At the conclusion of the hearings, Bloom mobilized enough votes in the committee to shelve the resolution without a vote. Hoping to demonstrate that those who shelved it were not indifferent to the suffering of the Jews, Bloom published the closed-doors testimony of Assistant Secretary of State Breckinridge Long, thinking that Long’s arguments would undermine the case for the resolution. That strategy backfired when
Long was discovered to have wildly exaggerated U.S. efforts to aid refugees. Mainstream Jewish organizations joined the Bergson Group in challenging Long and U.S. refugee policy. The controversy helped bring about the Senate Foreign Relations Committee’s unanimous adoption of the resolution, which in turn played a role in persuading President Roosevelt to establish the rescue agency that the resolution had requested.
Bloom also tried to persuade the Federal Bureau of Investigation to deport Bergson, a citizen of Palestine, on the grounds that “he would eventually provoke sufficient antagonism among citizens of the United States to cause anti-Semitic pogroms.”
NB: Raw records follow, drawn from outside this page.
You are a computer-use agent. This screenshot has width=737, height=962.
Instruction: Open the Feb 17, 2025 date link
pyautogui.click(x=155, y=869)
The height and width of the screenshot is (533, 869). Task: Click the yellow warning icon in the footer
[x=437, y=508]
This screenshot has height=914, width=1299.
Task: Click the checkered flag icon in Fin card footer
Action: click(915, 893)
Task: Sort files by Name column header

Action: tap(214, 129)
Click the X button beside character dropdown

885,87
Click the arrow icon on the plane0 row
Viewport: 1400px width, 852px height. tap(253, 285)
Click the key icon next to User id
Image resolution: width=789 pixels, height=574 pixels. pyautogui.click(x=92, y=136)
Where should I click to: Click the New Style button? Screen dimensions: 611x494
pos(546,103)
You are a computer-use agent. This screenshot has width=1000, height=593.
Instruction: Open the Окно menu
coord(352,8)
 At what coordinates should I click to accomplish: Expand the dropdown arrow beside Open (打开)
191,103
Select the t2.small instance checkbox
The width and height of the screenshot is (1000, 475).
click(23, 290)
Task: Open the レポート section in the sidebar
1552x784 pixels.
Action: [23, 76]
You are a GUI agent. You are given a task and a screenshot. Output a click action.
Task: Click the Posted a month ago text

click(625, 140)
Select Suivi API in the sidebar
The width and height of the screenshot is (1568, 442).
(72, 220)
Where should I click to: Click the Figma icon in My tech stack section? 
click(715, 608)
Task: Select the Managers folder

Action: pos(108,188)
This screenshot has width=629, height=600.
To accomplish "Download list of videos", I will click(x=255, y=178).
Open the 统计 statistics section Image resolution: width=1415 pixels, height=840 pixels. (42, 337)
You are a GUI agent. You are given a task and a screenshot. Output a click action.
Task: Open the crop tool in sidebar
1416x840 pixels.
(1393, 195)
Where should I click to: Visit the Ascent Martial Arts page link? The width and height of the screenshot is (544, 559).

Although generally supportive of the Zionist cause, Bloom sometimes backed down in deference to objections from the White House or State Department. He supported the proposed 1943 Anglo-American statement (the Hoskins Plan) to ban public discussion of Palestine for the duration of the war. Bloom also publicly endorsed the Taft-Wagner and Wright-Compton resolutions of early 1944, which called for opening Palestine to Jewish refugees and creating a Jewish commonwealth there. Behind the scenes, however, Bloom collaborated with the War Department to have the resolutions shelved.
Sources: Wyman, The Abandonment of the Jews, pp.194-197, 201-203;
Stevens, American Zionism and U.S. Foreign Policy, pp.41-53;
Feingold, The Politics of Rescue, p. 195;
Medoff, Militant Zionism in America, p.187.